My 20" Green Mountain SS fluted .22LR barrel runs like a top with the above care.

TK
 
I have or i should say my daughter has a .22 and all i do is run a bore snake thru it before and after range day and oil the barrel....And every so often i break it all down to do a detailed cleaning.
I have yet to have any issues doing it this way.
 
I've got two rifles and one pistol in 22. the two rifles I cleaned as I bought them used. My pistol is a browning Buckmark. I've fully disassembled and cleaned once in the 12 years I've had it, last year. Never had a problem with it before that.

They do get dirty quickly, as most know that 22 ammo is very dirty. Usually un-burned powder. But I have not had an issue with barrel fouling and loss of accuacy due to lead bullets.
I do recomend cleaning actions and moving parts once a season or so, depending on how much you fire, and the breands of ammo you use. Some are dirtier than others.

And a note to the subject. I bought my son a Marlin 60 last year. The last shot bolt hold open was not working then. I striped it and clean the internal mechanics and lubed every thing. It was very dirty. It works fine now.
 
I've cleaned the bore of my Ruger 10/22 once.

Probably fired 10,000+ rounds through it.

Otherwise, I clean it's guts after every range trip. Old habits.
 
Radium said:
i never clean my barrel
but I HATE the loaded chamber indicator on my Ruger mk3!
Radium, that LCI comes out quite easily, and I've had zero trouble since I yanked both of my mkIII's LCIs right out.

Next time you have the upper off, locate the LCI pin on the underside, stick a small strong magnet to it, and wiggle the LCI as you pull on the magnet. Re-install after you get the LCI and slot 100% clean, or bag 'em up and ignore the hole, it doesn't hurt anything.

As to the OP:
Rimfire guns come in two varieties, semiauto guns with blowback action and non-semiauto guns that don't do blowback.
The semiautomatic will of course get more unburned powder and mung into the action, the non-semiauto ones won't because all the burning occurs in the casing, everything is all over by the time you open the action up.

I clean the action of every semi-auto .22 about every other range trip, and the bores get an Otis patch hauled through them until I get bored, never a metal brush, sometimes a plastic one.

I only own two .22 guns that aren't semiautomatic, a Henry lever carbine and a NAA mini-revolver.

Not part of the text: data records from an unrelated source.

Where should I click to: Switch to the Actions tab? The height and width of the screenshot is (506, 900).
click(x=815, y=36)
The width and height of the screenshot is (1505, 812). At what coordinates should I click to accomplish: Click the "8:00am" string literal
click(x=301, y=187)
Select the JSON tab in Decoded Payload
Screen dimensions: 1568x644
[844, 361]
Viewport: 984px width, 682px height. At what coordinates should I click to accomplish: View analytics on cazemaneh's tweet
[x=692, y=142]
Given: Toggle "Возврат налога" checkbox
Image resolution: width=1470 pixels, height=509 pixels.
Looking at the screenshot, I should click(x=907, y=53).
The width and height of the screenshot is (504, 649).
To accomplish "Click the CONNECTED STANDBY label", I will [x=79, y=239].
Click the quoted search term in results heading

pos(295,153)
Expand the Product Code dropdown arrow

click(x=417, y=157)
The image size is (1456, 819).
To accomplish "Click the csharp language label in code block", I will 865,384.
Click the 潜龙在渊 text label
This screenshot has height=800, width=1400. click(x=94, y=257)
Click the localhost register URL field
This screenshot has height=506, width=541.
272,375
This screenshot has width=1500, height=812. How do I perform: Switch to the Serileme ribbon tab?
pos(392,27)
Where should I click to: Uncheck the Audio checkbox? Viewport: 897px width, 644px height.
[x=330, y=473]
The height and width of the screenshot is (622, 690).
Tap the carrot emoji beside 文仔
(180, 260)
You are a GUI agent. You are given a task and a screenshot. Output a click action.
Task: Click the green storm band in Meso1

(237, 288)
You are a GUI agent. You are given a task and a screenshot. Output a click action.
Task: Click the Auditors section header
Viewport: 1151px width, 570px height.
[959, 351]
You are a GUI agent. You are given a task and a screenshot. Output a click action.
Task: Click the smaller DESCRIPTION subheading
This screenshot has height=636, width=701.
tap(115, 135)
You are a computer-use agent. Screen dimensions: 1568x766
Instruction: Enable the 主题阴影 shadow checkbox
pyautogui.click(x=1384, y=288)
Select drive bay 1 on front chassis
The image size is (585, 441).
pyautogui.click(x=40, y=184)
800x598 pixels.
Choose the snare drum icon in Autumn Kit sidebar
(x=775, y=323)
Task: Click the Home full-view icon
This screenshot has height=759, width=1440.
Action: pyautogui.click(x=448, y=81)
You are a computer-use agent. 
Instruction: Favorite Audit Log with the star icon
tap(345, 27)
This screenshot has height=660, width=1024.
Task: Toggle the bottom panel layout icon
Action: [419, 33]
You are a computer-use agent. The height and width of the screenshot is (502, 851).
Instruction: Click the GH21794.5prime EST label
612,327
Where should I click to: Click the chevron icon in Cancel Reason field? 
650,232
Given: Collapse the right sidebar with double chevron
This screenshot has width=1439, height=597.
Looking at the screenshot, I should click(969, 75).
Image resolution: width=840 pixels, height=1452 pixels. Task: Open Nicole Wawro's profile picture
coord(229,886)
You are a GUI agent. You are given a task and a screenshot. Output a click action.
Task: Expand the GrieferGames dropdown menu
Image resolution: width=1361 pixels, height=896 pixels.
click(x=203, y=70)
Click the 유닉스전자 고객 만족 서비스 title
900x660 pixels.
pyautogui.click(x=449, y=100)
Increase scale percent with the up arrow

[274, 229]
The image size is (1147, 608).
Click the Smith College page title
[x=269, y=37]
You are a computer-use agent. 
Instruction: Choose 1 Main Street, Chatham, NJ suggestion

The Henry gets the bore wiped out (Otis) after a range trip, and the action blown out with compressed air. I blow some oil through with air once in a while ... one of these days I'll open that thing up and clean it up completely ... maybe.

The NAA gets cleaned of the cylinder gap's escaped mung until it looks shiny again, and then shoved into the safe because cleaning it is a pain ... after a month or two it comes back out for mousegun fun and the cycle repeats, I could probably just shoot it until it is a black gun instead of a stainless one, there's nothing that needs more than an oily rag wipe in there, really.
 
To answer the OP's question; No. I clean all my guns after every one or two sessions, I doubt any of them has gone over 200 rounds before a good tear down and cleaning. By the way, I've never had a failure of any kind related to a a dirty or fouled weapon.

Why? Because I like it :)
 
.22 rifle crowns and leading rifling are extremely easy to damage with a cleaning rod: use a bore guide, clean from the breach and be very very careful. I clean the mechanism on semi-autos regularly.

On my more accurate bolt rifles, I stick with one ammo that works best. I keep the bore seasoned with the same lube. It takes a solid 50 rounds or more to properly season a bore. I won't clean the bore until accuracy falls off. It really falls of a cliff when I clean it. It takes a couple boxes to get it back. 5000 rounds between bore cleanings is about right.
 
I clean my actions when they need it. I never clean the bores.

If you're using cast bullets in your centerfires of the proper size and hardness, a similar cleaning regimen can be used. I only clean mine when they're leaded, which indicates something is wrong anyway.